**Items**
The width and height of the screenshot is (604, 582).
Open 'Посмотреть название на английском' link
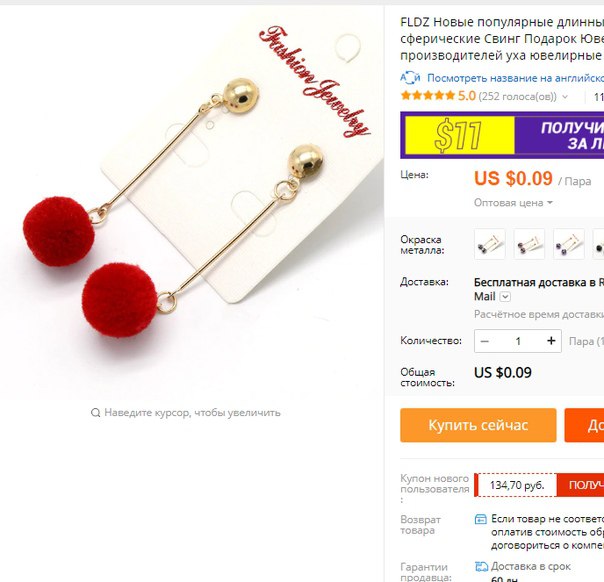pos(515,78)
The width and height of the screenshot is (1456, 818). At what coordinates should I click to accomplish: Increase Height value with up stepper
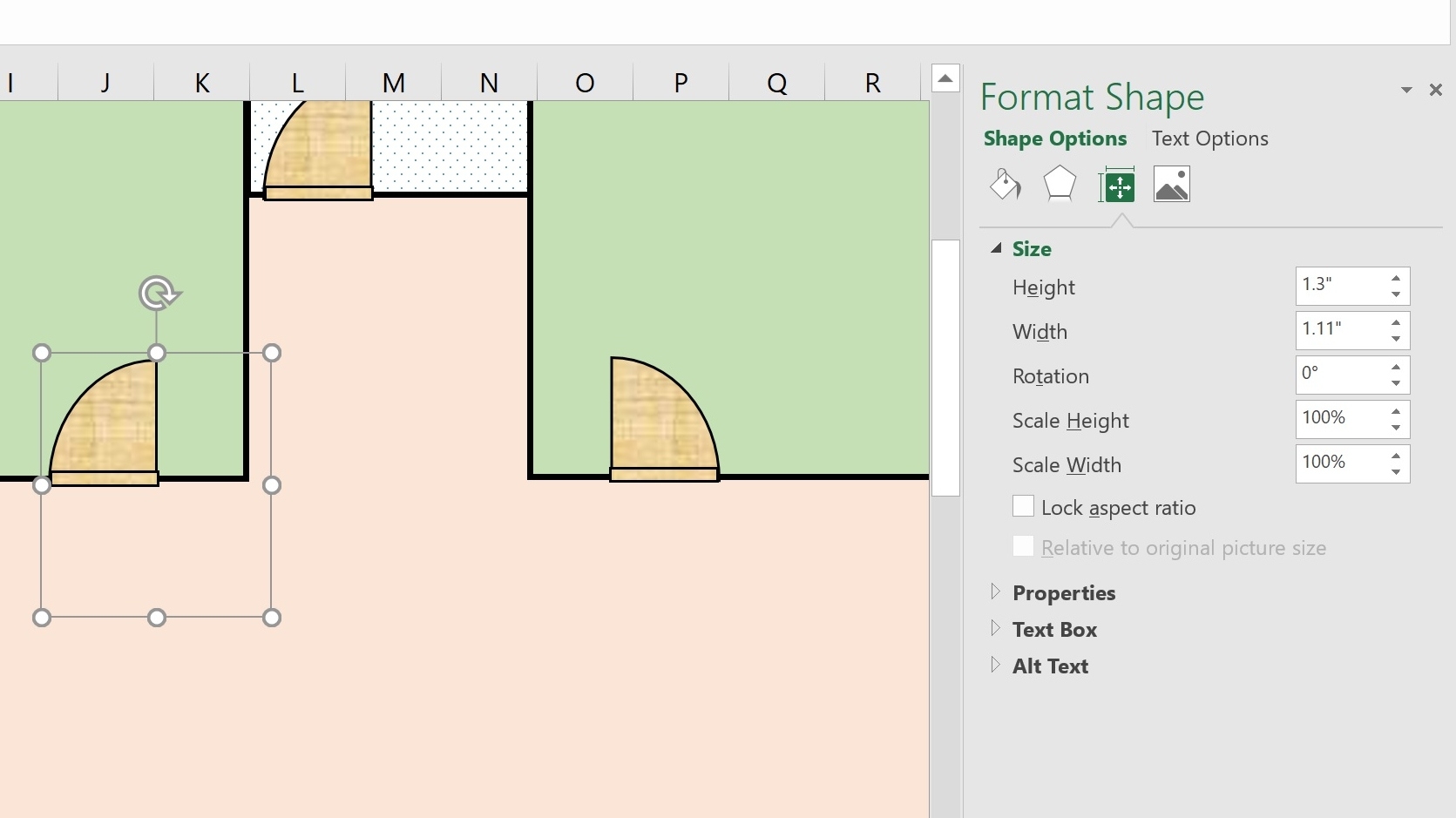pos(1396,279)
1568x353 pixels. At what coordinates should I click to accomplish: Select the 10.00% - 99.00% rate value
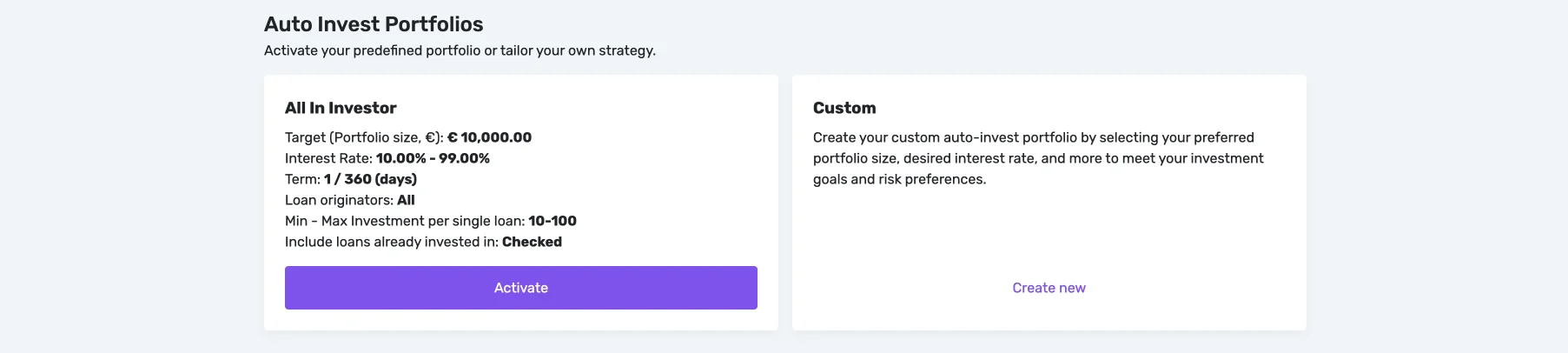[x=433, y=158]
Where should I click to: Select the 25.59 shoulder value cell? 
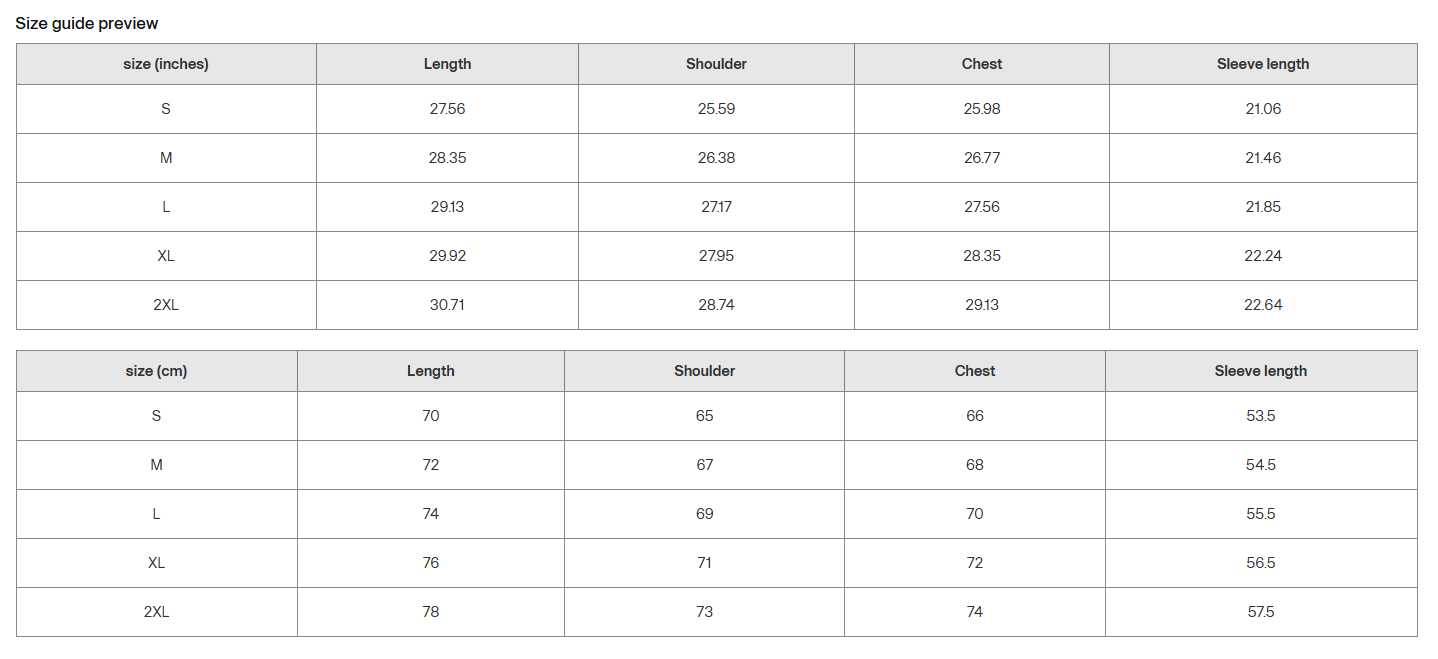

**Goal of the exercise**
Repeat every text line of the records above word for word, leaving out the pictures.

**Right answer**
The width and height of the screenshot is (604, 582).
Open 'Посмотреть название на английском' link
pos(515,78)
The width and height of the screenshot is (1456, 818). At what coordinates should I click to accomplish: Increase Height value with up stepper
pos(1396,279)
1568x353 pixels. At what coordinates should I click to accomplish: Select the 10.00% - 99.00% rate value
[x=433, y=158]
Where should I click to: Select the 25.59 shoulder value cell? 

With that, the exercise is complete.